§ Activity: Retype exactly the lines from the line with "Privacy Policy (341, 1357)" to the end of the data, keeping both boundary lines.

§ Given data:
=== Begin Enclosure ===

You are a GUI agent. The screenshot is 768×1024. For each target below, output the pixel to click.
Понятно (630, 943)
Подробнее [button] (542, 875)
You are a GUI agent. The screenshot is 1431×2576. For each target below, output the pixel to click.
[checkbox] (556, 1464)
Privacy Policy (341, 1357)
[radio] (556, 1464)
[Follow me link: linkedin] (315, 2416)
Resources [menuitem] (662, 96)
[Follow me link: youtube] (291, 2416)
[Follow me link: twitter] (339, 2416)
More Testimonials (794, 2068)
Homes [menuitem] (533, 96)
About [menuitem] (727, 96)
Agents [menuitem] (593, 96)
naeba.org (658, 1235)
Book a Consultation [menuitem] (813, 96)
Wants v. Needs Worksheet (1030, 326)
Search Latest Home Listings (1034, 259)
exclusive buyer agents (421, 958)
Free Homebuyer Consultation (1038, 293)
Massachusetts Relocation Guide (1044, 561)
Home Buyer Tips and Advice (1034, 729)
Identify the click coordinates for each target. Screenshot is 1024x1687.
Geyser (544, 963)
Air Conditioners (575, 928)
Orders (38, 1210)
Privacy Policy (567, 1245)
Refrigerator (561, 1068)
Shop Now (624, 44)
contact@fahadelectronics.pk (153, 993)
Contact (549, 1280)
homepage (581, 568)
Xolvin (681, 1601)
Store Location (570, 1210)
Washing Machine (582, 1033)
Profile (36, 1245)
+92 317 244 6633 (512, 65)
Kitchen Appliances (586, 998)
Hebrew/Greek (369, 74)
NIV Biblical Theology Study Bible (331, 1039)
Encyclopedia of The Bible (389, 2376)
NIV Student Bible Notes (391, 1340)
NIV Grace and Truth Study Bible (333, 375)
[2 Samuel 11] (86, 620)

=== End Enclosure ===

§ Solution:
Privacy Policy (341, 1357)
[radio] (556, 1464)
[Follow me link: linkedin] (315, 2416)
Resources [menuitem] (662, 96)
[Follow me link: youtube] (291, 2416)
[Follow me link: twitter] (339, 2416)
More Testimonials (794, 2068)
Homes [menuitem] (533, 96)
About [menuitem] (727, 96)
Agents [menuitem] (593, 96)
naeba.org (658, 1235)
Book a Consultation [menuitem] (813, 96)
Wants v. Needs Worksheet (1030, 326)
Search Latest Home Listings (1034, 259)
exclusive buyer agents (421, 958)
Free Homebuyer Consultation (1038, 293)
Massachusetts Relocation Guide (1044, 561)
Home Buyer Tips and Advice (1034, 729)
Identify the click coordinates for each target. Screenshot is 1024x1687.
Geyser (544, 963)
Air Conditioners (575, 928)
Orders (38, 1210)
Privacy Policy (567, 1245)
Refrigerator (561, 1068)
Shop Now (624, 44)
contact@fahadelectronics.pk (153, 993)
Contact (549, 1280)
homepage (581, 568)
Xolvin (681, 1601)
Store Location (570, 1210)
Washing Machine (582, 1033)
Profile (36, 1245)
+92 317 244 6633 (512, 65)
Kitchen Appliances (586, 998)
Hebrew/Greek (369, 74)
NIV Biblical Theology Study Bible (331, 1039)
Encyclopedia of The Bible (389, 2376)
NIV Student Bible Notes (391, 1340)
NIV Grace and Truth Study Bible (333, 375)
[2 Samuel 11] (86, 620)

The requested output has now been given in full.